Another big headache for Choudhury is that DVC does not have power-purchase agreements for as much as 1,200 MW. The company runs six thermal and three hydel power plants in Jharkhand and West Bengal with a combined capacity of 5,857 MW. The absence of power-purchase agreements means the company cannot evacuate a fifth of the electricity produced at these plants. DVC insiders say this happened because the company's agreement with Delhi, negotiated before the 2010 Commonwealth Games, didn't materialise. DVC has now initiated talks with some southern states (now that they have been linked to the national grid) and even the railways to sell this power. Gupta reckons that if these agreements are concluded, the company will get additional revenue of Rs 1,500 crore a year.
But, if Choudhury's letter is to be believed, it won't be easy for DVC to sell the power: the high tariff would make it lose out in merit order dispatch, under which the cheapest power gets scheduled first. Gupta says DVC tariffs are competitive and will slide further once its captive coal mines go into production and the "other problems are resolved".
Delayed plants
However, there are more issues to worry about. DVC's Raghunathpur thermal power plant in Purulia (West Bengal) faces serious hurdles put up by residents. DVC has not been able to commence generation from the first phase of the 1,200 MW (600 MW X 2) project due to lack of water and ash pond. That's because it could not progress with the 10-km water pipeline for the plant due to opposition from local residents. In fact, DVC a few months back had threatened to shift the Rs 10,000-crore second phase of the plant out of Purulia. However, the company later clarified it has no intention to do so. It is now negotiating with the state government to break the impasse; work finally restarted for the second phase earlier this week.
In spite of the problems, Gupta says DVC has shown "great resilience". He says that the company posted an operating profit of Rs 896 crore in 2012-13, but adds that the situation could improve if "some core challenges raised by the current chairman (Choudhury) are addressed".
Even then, DVC's problems are huge. The "paradigm shift" that Choudhury said was necessary for DVC's survival was suggested by experts earlier as well. A couple of years ago, the Union power ministry had appointed the Administrative Staff College of India, or ASCI, to examine ways to restructure DVC. ASCI had stressed the need to make the corporation more broad-based and professional. Accordingly, DVC Act was amended for the reconstitution of the company's board to include three independent experts: one each from the fields of irrigation, water supply and power. The process to select these experts is underway.

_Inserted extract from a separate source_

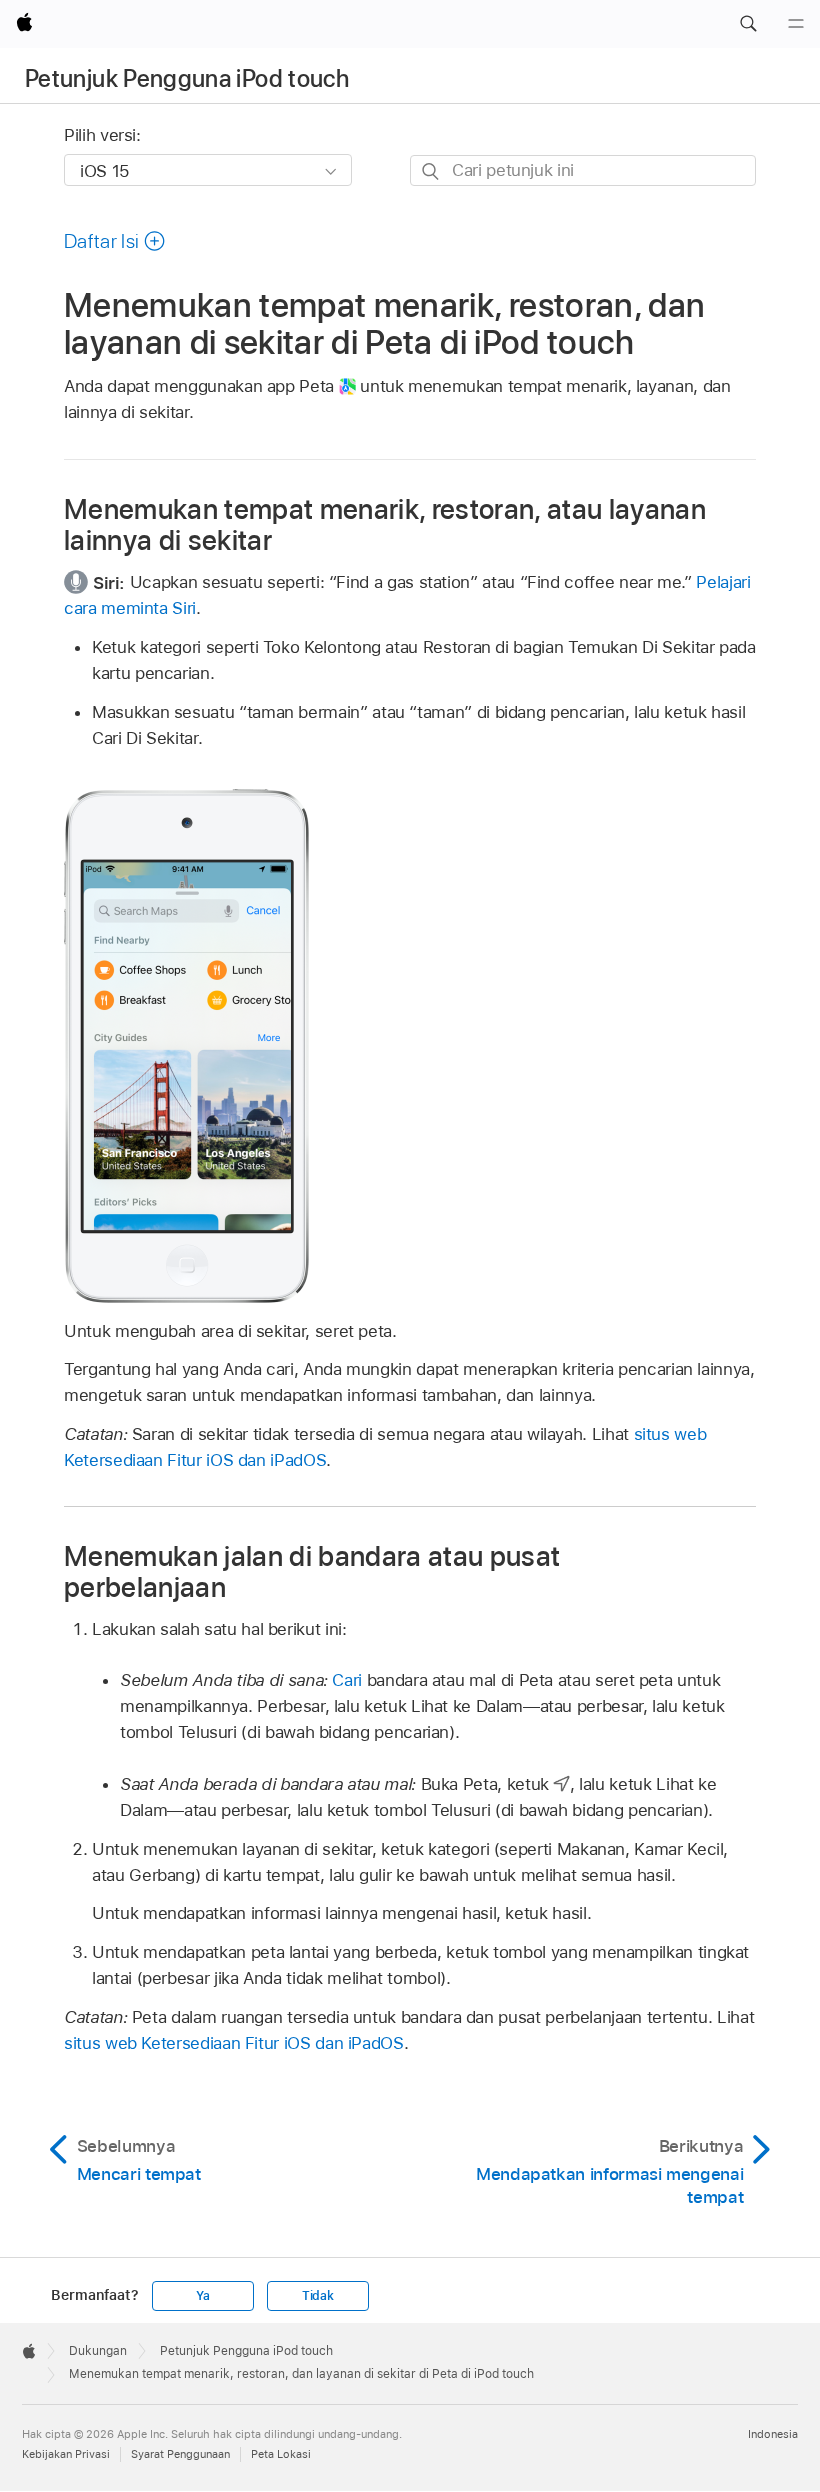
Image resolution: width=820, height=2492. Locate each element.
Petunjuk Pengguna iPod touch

DVC had also said that it will hive off its generation business into a new company that may hit the capital market by 2018. The full board, once set up, is expected to take this up. Also, a new chief is expected to take over from Choudhury in the next few months. To a large extent, DVC's future will depend on the new chief's vision for the company. In the interim, while salvage plans are being looked at, a drastic turnaround of the company's fortunes is unlikely -at least until the general election are over.